Changing paradigms in biopreservation.

作者信息

Baust John M, Snyder Kristi K, VanBuskirk Robert G, Baust John G

机构信息

Institute of Biomedical Technology, State University of New York at Binghamton, Binghamton, New York. , Department of Biological Sciences, Binghamton University, Binghamton, New York. , Cell Preservation Services, Inc., Owego, New York.

出版信息

Biopreserv Biobank. 2009 Mar;7(1):3-12. doi: 10.1089/bio.2009.0701.jmb. Epub 2009 Apr 29.

Abstract

The field of cryopreservation has a long and successful history of in-depth study and progress. Advances in our knowledge base and our ability to cryopreserve cells have been consequential and have led to its widespread integration into academic, clinical, and agricultural settings. While many cell systems are successfully cryopreserved today, there remains significant cell loss associated with cryopreservation. Moreover, even today some cell systems remain uncryopreservable from a practical perspective. This is due to the diversity of post-freeze responses of individual cells to the various stressors experienced during the freeze-thaw process. In 1998, several independent groups reported on the direct involvement of apoptotic and necrotic cell death following cryopreservation (Baust, et al., 1998 and Borderie, et al., 1998). In addition to those reports, a substantial literature base describing the modulation of cell death through the use of various protease inhibitors, free radical scavengers, media formulations, and other novel compounds exist. These studies have identified diverse molecular-based, cellular responses to cryopreservation and have further demonstrated the significant improvements in cell survival through the modulation of molecular events.

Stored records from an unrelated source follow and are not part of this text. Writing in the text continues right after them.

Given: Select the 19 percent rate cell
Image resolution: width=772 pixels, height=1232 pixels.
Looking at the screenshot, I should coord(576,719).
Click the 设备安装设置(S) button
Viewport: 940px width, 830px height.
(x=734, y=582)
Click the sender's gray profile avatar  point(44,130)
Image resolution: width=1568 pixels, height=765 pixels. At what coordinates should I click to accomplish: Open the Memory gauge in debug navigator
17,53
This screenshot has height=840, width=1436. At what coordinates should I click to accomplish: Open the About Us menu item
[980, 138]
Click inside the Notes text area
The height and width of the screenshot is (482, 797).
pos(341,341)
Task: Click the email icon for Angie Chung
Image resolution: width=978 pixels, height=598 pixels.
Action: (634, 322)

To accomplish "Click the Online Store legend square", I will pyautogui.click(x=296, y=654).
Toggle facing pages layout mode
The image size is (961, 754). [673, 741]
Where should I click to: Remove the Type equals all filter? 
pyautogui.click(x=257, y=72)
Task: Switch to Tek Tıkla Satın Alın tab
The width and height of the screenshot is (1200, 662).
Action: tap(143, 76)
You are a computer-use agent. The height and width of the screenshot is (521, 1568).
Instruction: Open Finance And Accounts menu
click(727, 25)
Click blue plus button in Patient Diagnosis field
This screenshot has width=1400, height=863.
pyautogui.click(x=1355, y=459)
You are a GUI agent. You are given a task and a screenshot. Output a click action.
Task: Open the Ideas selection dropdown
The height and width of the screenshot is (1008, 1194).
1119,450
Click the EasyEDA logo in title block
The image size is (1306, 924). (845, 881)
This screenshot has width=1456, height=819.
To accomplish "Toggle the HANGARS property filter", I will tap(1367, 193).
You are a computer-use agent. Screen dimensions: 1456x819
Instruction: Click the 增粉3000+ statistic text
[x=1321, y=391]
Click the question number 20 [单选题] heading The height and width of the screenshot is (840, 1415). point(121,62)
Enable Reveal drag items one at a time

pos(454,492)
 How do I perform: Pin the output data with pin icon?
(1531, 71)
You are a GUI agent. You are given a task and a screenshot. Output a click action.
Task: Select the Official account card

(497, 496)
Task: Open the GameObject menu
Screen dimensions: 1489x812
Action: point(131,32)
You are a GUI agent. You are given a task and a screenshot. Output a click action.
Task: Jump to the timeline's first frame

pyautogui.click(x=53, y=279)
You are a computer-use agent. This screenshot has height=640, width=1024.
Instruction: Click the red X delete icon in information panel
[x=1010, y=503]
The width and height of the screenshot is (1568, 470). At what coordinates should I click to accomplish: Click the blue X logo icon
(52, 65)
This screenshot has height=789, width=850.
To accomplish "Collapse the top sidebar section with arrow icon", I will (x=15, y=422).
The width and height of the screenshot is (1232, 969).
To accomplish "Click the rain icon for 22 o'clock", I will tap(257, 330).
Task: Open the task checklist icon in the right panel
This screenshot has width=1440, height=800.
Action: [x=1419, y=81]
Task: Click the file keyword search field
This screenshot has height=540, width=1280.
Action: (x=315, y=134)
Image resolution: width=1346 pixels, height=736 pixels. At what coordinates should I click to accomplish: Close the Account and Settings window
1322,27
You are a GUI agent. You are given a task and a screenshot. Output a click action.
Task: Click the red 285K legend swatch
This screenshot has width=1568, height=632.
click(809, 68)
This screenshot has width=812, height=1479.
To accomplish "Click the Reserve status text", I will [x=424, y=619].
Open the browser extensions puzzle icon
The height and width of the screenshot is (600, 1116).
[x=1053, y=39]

Numerous studies have reported on the molecular-based phenomena of cryopreservation-induced delayed onset cell death, yet our understanding of the pathway activation, progression, control, and the downstream effect on cell function remains in its infancy. To this end, modulation studies, such as targeted apoptotic control (TAC), have shown promise in furthering our understanding of the activation pathways and are proving to be a critical next step in the evolution of the cryopreservation sciences. This review provides an overview of the current literature on the mechanisms of cell death associated with cryopreservation failure.

摘要

冷冻保存领域有着悠久且成功的深入研究和发展历史。我们在知识库方面的进展以及冷冻保存细胞的能力都意义重大,并已使其广泛融入学术、临床和农业领域。如今,虽然许多细胞系统都能成功进行冷冻保存,但冷冻保存仍会导致大量细胞损失。此外,即使在今天,从实际角度来看,某些细胞系统仍然无法进行冷冻保存。这是由于单个细胞在冻融过程中对各种应激源的冻后反应具有多样性。1998年,几个独立的研究小组报告了冷冻保存后凋亡和坏死性细胞死亡的直接参与情况(鲍斯特等人,1998年;博尔迪耶等人,1998年)。除了这些报告外,还有大量文献描述了通过使用各种蛋白酶抑制剂、自由基清除剂、培养基配方和其他新型化合物来调节细胞死亡的情况。这些研究已经确定了细胞对冷冻保存的多种基于分子的细胞反应,并进一步证明了通过调节分子事件可显著提高细胞存活率。许多研究报告了冷冻保存诱导的延迟性细胞死亡的基于分子的现象,但我们对其途径激活、进展、控制以及对细胞功能的下游影响的理解仍处于起步阶段。为此,诸如靶向凋亡控制(TAC)等调节研究在加深我们对激活途径的理解方面显示出了前景,并被证明是冷冻保存科学发展的关键下一步。本综述概述了当前关于与冷冻保存失败相关的细胞死亡机制的文献。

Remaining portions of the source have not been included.